Exercise details: Return, exactly and in full, the lines of the records below starting at the one with "Any replacement for MediaMVP? (722, 553)" and ending at the one with "Rybnik (11, 2420)", and no other lines.

Excerpted records:
__________

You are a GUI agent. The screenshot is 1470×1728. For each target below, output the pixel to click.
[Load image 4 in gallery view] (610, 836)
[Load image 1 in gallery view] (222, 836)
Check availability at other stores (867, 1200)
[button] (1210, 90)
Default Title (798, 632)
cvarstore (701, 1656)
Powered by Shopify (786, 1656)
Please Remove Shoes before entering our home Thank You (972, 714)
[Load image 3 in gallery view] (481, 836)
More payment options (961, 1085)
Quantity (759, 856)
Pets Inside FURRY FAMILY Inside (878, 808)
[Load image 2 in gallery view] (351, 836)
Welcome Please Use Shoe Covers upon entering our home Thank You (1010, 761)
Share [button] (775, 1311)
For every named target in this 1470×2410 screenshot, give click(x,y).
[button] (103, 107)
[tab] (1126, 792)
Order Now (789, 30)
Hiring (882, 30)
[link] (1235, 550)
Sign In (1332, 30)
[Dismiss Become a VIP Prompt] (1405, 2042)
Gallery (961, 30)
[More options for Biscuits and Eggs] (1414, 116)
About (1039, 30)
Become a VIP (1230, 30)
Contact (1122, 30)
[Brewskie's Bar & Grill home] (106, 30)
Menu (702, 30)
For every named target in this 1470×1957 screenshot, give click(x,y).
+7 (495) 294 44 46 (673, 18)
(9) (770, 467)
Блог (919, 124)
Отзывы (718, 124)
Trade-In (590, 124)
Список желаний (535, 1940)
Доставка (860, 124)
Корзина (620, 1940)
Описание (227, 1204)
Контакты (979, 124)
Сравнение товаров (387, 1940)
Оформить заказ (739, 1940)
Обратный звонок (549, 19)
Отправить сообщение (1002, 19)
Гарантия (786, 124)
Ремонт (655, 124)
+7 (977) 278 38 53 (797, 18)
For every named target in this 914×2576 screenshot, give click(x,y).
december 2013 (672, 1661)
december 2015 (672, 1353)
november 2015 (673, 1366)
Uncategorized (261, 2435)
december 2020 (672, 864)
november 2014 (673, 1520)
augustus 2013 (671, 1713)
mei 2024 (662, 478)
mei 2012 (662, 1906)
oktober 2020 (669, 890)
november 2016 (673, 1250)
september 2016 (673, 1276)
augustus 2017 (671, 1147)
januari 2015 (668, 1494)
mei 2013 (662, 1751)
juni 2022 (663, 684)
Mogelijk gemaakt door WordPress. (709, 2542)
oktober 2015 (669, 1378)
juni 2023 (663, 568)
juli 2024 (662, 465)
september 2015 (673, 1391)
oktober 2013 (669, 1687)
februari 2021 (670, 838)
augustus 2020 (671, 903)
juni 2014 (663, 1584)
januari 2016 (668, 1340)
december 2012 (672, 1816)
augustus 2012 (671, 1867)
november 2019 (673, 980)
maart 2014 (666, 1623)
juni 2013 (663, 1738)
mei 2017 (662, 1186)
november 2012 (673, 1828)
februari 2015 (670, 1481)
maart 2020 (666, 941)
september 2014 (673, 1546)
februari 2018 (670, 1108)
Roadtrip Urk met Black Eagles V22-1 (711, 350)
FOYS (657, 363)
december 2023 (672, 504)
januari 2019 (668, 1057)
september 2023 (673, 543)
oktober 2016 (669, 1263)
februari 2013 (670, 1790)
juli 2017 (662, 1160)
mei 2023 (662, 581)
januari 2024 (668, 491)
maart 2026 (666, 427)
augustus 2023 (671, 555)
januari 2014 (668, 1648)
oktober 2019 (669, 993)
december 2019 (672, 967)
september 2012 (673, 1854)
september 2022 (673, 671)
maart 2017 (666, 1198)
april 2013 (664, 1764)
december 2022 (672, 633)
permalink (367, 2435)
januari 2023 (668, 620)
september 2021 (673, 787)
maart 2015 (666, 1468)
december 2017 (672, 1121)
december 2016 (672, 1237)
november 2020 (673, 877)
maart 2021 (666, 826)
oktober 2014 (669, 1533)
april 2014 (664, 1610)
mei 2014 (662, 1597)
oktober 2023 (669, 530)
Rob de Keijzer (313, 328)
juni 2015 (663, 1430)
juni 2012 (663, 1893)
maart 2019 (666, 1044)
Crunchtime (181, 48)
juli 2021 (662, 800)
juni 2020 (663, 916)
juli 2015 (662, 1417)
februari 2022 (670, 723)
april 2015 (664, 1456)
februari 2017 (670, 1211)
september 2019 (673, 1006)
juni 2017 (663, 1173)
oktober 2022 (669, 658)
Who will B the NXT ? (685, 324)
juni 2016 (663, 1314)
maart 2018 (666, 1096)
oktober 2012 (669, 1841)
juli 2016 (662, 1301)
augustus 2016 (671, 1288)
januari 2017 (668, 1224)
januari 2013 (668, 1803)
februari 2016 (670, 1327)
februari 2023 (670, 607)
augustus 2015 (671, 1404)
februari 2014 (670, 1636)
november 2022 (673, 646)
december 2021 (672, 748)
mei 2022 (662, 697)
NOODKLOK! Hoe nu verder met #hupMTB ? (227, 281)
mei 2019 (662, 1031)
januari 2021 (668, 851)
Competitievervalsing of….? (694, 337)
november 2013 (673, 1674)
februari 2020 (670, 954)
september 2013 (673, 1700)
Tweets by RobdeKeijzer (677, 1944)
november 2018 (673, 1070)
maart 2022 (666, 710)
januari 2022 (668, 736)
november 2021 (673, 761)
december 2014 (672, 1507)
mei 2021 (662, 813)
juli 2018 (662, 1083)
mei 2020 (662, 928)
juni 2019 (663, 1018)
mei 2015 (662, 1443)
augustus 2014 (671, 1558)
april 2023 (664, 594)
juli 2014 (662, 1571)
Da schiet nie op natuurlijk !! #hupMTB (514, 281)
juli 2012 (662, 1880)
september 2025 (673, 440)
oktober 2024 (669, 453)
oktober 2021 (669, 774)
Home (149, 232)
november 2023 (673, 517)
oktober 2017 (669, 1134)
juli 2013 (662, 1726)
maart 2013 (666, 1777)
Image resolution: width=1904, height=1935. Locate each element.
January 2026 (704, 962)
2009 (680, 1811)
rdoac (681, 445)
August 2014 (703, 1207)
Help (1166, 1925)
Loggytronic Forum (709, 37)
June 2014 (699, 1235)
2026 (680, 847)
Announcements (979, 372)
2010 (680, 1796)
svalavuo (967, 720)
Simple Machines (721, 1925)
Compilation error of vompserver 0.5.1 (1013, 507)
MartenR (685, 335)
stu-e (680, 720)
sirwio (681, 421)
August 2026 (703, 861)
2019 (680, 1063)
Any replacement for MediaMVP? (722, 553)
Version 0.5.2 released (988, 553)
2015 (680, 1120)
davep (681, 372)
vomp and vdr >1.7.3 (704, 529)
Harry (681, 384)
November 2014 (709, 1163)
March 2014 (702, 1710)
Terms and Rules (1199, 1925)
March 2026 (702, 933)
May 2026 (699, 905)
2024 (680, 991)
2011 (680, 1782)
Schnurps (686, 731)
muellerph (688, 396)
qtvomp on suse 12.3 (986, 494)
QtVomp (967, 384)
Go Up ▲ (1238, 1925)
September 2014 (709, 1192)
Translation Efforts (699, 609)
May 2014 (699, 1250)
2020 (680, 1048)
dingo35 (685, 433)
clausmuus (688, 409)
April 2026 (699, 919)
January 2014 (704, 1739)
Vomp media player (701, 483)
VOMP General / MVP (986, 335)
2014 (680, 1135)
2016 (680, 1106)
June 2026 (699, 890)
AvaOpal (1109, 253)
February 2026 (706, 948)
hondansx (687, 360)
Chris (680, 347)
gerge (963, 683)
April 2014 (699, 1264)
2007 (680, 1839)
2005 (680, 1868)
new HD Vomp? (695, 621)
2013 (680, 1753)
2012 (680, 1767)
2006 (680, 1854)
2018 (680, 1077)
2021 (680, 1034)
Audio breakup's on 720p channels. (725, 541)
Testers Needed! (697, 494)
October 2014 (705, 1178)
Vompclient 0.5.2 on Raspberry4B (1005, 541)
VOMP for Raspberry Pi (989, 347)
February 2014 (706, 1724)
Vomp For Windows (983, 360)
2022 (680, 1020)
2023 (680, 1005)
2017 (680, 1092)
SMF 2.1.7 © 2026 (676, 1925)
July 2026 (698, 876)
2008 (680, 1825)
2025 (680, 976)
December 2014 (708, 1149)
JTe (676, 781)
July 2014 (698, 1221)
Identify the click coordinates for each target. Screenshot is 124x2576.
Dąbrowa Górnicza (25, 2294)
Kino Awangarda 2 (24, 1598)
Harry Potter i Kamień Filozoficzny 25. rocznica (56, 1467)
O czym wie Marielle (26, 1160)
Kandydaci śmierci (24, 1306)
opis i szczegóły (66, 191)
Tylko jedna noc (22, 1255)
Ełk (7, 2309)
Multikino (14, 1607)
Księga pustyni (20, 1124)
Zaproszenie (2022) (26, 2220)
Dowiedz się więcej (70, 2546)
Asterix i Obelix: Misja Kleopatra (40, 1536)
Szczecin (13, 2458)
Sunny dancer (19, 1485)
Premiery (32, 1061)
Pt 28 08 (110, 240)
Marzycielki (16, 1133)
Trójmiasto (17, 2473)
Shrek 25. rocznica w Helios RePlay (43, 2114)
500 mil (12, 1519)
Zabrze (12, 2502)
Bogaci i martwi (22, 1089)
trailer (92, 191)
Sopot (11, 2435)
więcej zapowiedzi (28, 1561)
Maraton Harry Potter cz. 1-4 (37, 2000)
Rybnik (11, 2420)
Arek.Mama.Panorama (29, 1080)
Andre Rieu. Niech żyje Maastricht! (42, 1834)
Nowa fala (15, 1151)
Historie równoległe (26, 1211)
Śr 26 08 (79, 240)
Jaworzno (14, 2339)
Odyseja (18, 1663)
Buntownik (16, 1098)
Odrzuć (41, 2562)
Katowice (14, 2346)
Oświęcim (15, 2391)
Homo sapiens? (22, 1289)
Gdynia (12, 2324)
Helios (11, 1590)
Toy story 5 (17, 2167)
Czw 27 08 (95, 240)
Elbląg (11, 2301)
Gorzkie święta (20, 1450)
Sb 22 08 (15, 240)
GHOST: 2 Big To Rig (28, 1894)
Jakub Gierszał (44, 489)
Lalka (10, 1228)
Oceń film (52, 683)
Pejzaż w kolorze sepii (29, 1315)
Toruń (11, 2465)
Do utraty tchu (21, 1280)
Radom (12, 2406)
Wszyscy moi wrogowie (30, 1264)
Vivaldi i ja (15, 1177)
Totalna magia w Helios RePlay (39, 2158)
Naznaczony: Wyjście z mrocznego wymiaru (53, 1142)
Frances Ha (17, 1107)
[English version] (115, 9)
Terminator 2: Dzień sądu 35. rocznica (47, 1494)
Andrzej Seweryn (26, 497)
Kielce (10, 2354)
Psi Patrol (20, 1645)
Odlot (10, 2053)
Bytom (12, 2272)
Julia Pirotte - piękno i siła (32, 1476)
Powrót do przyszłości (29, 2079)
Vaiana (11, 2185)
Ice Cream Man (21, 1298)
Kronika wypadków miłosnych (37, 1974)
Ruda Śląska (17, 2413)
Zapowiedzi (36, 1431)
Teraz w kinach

__________

The answer:
Any replacement for MediaMVP? (722, 553)
Version 0.5.2 released (988, 553)
2015 (680, 1120)
davep (681, 372)
vomp and vdr >1.7.3 (704, 529)
Harry (681, 384)
November 2014 (709, 1163)
March 2014 (702, 1710)
Terms and Rules (1199, 1925)
March 2026 (702, 933)
May 2026 (699, 905)
2024 (680, 991)
2011 (680, 1782)
Schnurps (686, 731)
muellerph (688, 396)
qtvomp on suse 12.3 (986, 494)
QtVomp (967, 384)
Go Up ▲ (1238, 1925)
September 2014 (709, 1192)
Translation Efforts (699, 609)
May 2014 (699, 1250)
2020 (680, 1048)
dingo35 (685, 433)
clausmuus (688, 409)
April 2026 (699, 919)
January 2014 (704, 1739)
Vomp media player (701, 483)
VOMP General / MVP (986, 335)
2014 (680, 1135)
2016 (680, 1106)
June 2026 (699, 890)
AvaOpal (1109, 253)
February 2026 (706, 948)
hondansx (687, 360)
Chris (680, 347)
gerge (963, 683)
April 2014 (699, 1264)
2007 (680, 1839)
2005 (680, 1868)
new HD Vomp? (695, 621)
2013 (680, 1753)
2012 (680, 1767)
2006 (680, 1854)
2018 (680, 1077)
2021 (680, 1034)
Audio breakup's on 720p channels. (725, 541)
Testers Needed! (697, 494)
October 2014 (705, 1178)
Vompclient 0.5.2 on Raspberry4B (1005, 541)
VOMP for Raspberry Pi (989, 347)
February 2014 (706, 1724)
Vomp For Windows (983, 360)
2022 (680, 1020)
2023 (680, 1005)
2017 (680, 1092)
SMF 2.1.7 © 2026 (676, 1925)
July 2026 (698, 876)
2008 (680, 1825)
2025 (680, 976)
December 2014 (708, 1149)
JTe (676, 781)
July 2014 (698, 1221)
Identify the click coordinates for each target. Screenshot is 124x2576.
Dąbrowa Górnicza (25, 2294)
Kino Awangarda 2 (24, 1598)
Harry Potter i Kamień Filozoficzny 25. rocznica (56, 1467)
O czym wie Marielle (26, 1160)
Kandydaci śmierci (24, 1306)
opis i szczegóły (66, 191)
Tylko jedna noc (22, 1255)
Ełk (7, 2309)
Multikino (14, 1607)
Księga pustyni (20, 1124)
Zaproszenie (2022) (26, 2220)
Dowiedz się więcej (70, 2546)
Asterix i Obelix: Misja Kleopatra (40, 1536)
Szczecin (13, 2458)
Sunny dancer (19, 1485)
Premiery (32, 1061)
Pt 28 08 (110, 240)
Marzycielki (16, 1133)
Trójmiasto (17, 2473)
Shrek 25. rocznica w Helios RePlay (43, 2114)
500 mil (12, 1519)
Zabrze (12, 2502)
Bogaci i martwi (22, 1089)
trailer (92, 191)
Sopot (11, 2435)
więcej zapowiedzi (28, 1561)
Maraton Harry Potter cz. 1-4 (37, 2000)
Rybnik (11, 2420)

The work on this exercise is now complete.